### [ASSIGNED TASK]
Go through the records below and restate each one word for word.

--------------------

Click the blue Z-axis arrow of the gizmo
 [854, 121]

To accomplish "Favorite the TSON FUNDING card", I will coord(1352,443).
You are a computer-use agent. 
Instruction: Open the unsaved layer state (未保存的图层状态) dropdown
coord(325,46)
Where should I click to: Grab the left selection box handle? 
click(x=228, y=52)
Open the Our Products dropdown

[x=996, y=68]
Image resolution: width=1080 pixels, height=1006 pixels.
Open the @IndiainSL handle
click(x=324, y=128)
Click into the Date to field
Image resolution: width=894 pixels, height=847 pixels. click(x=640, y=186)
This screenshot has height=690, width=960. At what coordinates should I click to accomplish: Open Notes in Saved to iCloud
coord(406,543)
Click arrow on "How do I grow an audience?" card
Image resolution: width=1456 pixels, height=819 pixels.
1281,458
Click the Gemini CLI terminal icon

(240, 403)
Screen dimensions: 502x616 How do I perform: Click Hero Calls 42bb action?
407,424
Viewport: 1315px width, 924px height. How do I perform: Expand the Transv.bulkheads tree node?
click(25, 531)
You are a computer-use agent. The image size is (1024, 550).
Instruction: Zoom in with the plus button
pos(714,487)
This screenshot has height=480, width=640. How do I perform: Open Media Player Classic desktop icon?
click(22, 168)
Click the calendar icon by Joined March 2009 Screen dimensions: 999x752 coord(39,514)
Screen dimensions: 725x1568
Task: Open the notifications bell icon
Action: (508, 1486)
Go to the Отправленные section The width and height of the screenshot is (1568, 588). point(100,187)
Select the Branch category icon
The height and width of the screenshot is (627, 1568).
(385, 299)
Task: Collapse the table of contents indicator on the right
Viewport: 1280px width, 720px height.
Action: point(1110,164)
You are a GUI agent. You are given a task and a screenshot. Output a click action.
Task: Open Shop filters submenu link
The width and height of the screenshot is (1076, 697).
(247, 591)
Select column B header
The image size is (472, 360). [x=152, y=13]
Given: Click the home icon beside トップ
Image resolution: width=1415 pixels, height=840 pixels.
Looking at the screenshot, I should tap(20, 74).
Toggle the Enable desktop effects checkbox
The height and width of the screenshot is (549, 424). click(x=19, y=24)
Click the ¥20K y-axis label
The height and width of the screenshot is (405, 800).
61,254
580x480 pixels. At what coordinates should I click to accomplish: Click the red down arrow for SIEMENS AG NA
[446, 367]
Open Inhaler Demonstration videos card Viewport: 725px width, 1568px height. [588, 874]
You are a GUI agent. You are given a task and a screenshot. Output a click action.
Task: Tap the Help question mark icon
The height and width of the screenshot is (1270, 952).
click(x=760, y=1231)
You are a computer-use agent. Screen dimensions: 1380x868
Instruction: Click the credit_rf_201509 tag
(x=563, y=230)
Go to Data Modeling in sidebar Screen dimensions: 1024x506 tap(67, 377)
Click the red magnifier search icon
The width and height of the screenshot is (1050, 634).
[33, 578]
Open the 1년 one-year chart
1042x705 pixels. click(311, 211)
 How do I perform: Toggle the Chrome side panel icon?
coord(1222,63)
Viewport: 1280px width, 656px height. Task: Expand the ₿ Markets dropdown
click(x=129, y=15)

--------------------

### [ANSWER SECTION]
Click the blue Z-axis arrow of the gizmo
 [854, 121]

To accomplish "Favorite the TSON FUNDING card", I will coord(1352,443).
You are a computer-use agent. 
Instruction: Open the unsaved layer state (未保存的图层状态) dropdown
coord(325,46)
Where should I click to: Grab the left selection box handle? 
click(x=228, y=52)
Open the Our Products dropdown

[x=996, y=68]
Image resolution: width=1080 pixels, height=1006 pixels.
Open the @IndiainSL handle
click(x=324, y=128)
Click into the Date to field
Image resolution: width=894 pixels, height=847 pixels. click(x=640, y=186)
This screenshot has height=690, width=960. At what coordinates should I click to accomplish: Open Notes in Saved to iCloud
coord(406,543)
Click arrow on "How do I grow an audience?" card
Image resolution: width=1456 pixels, height=819 pixels.
1281,458
Click the Gemini CLI terminal icon

(240, 403)
Screen dimensions: 502x616 How do I perform: Click Hero Calls 42bb action?
407,424
Viewport: 1315px width, 924px height. How do I perform: Expand the Transv.bulkheads tree node?
click(25, 531)
You are a computer-use agent. The image size is (1024, 550).
Instruction: Zoom in with the plus button
pos(714,487)
This screenshot has height=480, width=640. How do I perform: Open Media Player Classic desktop icon?
click(22, 168)
Click the calendar icon by Joined March 2009 Screen dimensions: 999x752 coord(39,514)
Screen dimensions: 725x1568
Task: Open the notifications bell icon
Action: (508, 1486)
Go to the Отправленные section The width and height of the screenshot is (1568, 588). point(100,187)
Select the Branch category icon
The height and width of the screenshot is (627, 1568).
(385, 299)
Task: Collapse the table of contents indicator on the right
Viewport: 1280px width, 720px height.
Action: point(1110,164)
You are a GUI agent. You are given a task and a screenshot. Output a click action.
Task: Open Shop filters submenu link
The width and height of the screenshot is (1076, 697).
(247, 591)
Select column B header
The image size is (472, 360). [x=152, y=13]
Given: Click the home icon beside トップ
Image resolution: width=1415 pixels, height=840 pixels.
Looking at the screenshot, I should tap(20, 74).
Toggle the Enable desktop effects checkbox
The height and width of the screenshot is (549, 424). click(x=19, y=24)
Click the ¥20K y-axis label
The height and width of the screenshot is (405, 800).
61,254
580x480 pixels. At what coordinates should I click to accomplish: Click the red down arrow for SIEMENS AG NA
[446, 367]
Open Inhaler Demonstration videos card Viewport: 725px width, 1568px height. [588, 874]
You are a GUI agent. You are given a task and a screenshot. Output a click action.
Task: Tap the Help question mark icon
The height and width of the screenshot is (1270, 952).
click(x=760, y=1231)
You are a computer-use agent. Screen dimensions: 1380x868
Instruction: Click the credit_rf_201509 tag
(x=563, y=230)
Go to Data Modeling in sidebar Screen dimensions: 1024x506 tap(67, 377)
Click the red magnifier search icon
The width and height of the screenshot is (1050, 634).
[33, 578]
Open the 1년 one-year chart
1042x705 pixels. click(311, 211)
 How do I perform: Toggle the Chrome side panel icon?
coord(1222,63)
Viewport: 1280px width, 656px height. Task: Expand the ₿ Markets dropdown
click(x=129, y=15)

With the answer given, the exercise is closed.